Among the lines below, count those containing the word "wrench". Give the number only.
[Start of section]
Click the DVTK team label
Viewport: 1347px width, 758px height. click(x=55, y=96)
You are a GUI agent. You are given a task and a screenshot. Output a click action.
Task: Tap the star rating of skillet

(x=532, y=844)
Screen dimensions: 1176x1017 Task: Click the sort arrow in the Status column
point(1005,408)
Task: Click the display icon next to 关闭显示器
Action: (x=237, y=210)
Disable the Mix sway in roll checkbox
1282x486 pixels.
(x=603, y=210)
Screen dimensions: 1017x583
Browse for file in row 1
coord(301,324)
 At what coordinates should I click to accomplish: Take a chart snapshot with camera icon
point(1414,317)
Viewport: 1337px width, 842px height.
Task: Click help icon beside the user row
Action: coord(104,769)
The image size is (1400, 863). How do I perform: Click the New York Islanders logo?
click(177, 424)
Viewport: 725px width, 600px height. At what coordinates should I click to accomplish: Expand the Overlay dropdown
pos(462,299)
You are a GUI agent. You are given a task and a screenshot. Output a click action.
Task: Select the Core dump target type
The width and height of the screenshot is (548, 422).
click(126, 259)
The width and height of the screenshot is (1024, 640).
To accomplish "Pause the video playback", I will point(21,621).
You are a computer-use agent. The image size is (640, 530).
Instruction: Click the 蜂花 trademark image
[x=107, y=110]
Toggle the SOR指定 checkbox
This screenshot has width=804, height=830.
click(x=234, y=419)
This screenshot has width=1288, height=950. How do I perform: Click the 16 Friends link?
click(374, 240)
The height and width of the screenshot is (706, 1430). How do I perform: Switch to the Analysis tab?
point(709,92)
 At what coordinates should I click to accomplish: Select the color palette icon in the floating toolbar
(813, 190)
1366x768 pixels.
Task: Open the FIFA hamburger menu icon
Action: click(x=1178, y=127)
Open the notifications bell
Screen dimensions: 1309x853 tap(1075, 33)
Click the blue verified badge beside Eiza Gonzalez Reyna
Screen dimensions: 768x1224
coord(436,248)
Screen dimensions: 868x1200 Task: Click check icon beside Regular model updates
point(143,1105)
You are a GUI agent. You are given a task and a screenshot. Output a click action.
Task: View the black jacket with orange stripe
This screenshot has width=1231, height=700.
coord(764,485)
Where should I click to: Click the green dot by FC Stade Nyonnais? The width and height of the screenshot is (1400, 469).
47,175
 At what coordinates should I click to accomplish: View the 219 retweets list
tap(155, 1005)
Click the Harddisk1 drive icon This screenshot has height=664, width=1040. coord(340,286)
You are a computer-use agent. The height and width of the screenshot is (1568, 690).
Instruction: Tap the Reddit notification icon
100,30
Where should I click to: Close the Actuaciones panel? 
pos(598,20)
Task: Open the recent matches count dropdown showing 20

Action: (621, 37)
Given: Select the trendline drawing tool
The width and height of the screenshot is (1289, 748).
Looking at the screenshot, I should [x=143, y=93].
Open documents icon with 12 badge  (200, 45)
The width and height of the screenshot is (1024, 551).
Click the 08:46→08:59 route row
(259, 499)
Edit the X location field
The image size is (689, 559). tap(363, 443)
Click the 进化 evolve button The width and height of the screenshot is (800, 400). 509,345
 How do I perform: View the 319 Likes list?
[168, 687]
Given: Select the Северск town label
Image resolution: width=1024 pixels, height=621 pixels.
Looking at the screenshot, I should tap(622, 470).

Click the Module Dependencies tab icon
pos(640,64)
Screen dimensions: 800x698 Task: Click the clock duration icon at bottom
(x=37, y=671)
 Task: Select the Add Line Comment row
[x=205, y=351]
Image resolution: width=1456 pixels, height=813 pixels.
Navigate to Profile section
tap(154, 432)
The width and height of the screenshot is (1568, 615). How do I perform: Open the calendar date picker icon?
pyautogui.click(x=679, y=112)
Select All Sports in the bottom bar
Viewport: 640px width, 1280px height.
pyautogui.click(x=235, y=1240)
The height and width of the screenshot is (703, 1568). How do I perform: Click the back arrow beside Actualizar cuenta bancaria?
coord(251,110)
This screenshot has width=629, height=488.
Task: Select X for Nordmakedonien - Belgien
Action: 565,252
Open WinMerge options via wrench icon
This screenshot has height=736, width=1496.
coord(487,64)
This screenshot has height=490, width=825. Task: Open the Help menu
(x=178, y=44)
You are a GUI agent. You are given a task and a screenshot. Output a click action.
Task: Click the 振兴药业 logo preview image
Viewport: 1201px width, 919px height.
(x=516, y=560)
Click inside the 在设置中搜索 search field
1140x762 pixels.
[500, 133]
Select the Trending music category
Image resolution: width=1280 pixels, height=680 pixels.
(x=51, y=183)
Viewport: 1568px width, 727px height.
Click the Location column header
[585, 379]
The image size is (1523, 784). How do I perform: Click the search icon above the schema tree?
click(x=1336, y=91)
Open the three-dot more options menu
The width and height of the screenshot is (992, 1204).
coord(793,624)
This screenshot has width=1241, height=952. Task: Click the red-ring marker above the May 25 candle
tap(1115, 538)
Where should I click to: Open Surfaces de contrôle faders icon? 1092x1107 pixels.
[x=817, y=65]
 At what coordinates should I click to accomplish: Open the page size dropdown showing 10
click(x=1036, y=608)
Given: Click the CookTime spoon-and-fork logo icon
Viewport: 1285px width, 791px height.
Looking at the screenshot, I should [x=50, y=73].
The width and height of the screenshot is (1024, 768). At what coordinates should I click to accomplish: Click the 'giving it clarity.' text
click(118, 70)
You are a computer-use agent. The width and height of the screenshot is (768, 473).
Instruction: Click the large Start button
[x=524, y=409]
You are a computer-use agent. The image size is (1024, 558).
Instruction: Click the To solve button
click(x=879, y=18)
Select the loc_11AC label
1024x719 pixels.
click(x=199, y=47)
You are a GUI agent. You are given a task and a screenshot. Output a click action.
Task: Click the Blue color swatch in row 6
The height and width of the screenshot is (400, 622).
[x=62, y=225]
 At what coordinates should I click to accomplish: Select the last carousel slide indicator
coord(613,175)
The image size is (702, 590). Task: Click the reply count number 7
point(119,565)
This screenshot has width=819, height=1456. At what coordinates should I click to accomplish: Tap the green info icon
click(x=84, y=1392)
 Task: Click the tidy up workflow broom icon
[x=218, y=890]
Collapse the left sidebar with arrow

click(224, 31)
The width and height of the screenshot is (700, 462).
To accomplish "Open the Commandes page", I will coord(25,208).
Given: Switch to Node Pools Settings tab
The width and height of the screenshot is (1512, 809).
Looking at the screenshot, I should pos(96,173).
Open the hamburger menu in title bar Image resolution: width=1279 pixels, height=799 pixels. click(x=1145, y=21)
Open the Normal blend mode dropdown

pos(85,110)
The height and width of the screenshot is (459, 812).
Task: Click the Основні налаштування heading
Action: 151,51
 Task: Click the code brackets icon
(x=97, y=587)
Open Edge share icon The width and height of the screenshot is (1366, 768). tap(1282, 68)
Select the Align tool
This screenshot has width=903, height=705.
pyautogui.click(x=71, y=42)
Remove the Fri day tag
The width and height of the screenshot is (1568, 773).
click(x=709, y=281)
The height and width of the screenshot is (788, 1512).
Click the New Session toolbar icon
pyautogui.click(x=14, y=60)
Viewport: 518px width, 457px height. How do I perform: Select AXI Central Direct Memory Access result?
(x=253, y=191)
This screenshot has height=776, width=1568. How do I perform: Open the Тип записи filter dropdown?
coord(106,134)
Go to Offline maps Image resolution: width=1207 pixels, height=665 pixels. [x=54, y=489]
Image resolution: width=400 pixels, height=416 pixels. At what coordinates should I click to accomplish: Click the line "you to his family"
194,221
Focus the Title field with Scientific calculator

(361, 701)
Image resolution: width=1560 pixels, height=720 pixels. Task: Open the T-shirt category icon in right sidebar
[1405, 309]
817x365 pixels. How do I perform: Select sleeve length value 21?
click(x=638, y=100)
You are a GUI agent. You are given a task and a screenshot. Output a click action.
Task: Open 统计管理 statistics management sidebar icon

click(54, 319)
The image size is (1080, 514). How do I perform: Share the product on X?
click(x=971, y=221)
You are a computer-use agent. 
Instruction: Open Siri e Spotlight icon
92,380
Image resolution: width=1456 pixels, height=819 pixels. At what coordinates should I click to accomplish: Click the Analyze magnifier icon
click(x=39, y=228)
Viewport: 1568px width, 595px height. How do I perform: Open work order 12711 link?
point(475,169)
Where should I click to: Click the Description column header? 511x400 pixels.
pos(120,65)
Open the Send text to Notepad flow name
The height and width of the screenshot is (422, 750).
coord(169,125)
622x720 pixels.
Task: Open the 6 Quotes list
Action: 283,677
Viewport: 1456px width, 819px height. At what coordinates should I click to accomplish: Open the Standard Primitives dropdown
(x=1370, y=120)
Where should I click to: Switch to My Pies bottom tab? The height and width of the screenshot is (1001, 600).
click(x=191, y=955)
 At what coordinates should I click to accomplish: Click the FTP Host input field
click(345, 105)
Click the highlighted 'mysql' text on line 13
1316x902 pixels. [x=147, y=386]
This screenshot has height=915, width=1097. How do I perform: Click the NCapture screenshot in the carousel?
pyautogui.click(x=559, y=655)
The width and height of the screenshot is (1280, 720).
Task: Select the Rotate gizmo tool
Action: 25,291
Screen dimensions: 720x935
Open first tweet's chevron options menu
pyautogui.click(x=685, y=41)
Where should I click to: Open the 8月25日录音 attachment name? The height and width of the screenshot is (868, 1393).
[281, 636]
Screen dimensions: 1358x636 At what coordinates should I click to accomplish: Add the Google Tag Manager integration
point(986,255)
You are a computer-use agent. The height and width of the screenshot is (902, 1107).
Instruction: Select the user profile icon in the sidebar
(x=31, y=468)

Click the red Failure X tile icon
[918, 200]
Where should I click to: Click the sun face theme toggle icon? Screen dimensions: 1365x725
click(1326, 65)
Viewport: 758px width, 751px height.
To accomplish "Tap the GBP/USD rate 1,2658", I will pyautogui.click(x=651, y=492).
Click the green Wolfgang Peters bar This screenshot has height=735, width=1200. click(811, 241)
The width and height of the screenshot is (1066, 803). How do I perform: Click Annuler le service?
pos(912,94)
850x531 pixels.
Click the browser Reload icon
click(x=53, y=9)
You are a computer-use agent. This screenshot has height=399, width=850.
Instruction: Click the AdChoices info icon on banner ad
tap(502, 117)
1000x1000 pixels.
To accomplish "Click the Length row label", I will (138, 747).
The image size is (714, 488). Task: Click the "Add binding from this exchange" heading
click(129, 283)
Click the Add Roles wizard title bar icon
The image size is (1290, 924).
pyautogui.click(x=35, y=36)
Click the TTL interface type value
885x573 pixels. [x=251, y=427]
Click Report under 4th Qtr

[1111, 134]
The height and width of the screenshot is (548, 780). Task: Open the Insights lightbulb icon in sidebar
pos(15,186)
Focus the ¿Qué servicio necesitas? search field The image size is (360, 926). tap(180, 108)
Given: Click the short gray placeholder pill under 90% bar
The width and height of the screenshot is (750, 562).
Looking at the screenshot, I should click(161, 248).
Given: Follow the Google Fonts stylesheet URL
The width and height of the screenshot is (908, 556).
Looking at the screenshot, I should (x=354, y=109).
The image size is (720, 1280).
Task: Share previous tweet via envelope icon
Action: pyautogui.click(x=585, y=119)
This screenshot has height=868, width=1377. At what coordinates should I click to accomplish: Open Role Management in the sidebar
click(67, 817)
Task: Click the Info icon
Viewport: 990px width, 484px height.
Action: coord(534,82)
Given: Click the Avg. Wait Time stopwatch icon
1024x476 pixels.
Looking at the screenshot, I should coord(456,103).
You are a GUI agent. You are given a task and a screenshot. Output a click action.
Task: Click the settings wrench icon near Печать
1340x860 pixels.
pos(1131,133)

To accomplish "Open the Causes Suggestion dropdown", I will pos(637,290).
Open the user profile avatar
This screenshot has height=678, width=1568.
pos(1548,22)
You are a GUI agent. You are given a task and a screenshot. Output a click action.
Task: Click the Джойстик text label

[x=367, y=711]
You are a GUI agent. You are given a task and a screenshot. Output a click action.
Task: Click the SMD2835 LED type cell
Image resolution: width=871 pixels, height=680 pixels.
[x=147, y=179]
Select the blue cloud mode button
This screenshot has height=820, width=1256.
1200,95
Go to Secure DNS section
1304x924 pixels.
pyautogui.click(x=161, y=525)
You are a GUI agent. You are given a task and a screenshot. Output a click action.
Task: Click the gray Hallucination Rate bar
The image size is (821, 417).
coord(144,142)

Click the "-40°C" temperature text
[End of section]
**Response area**: 2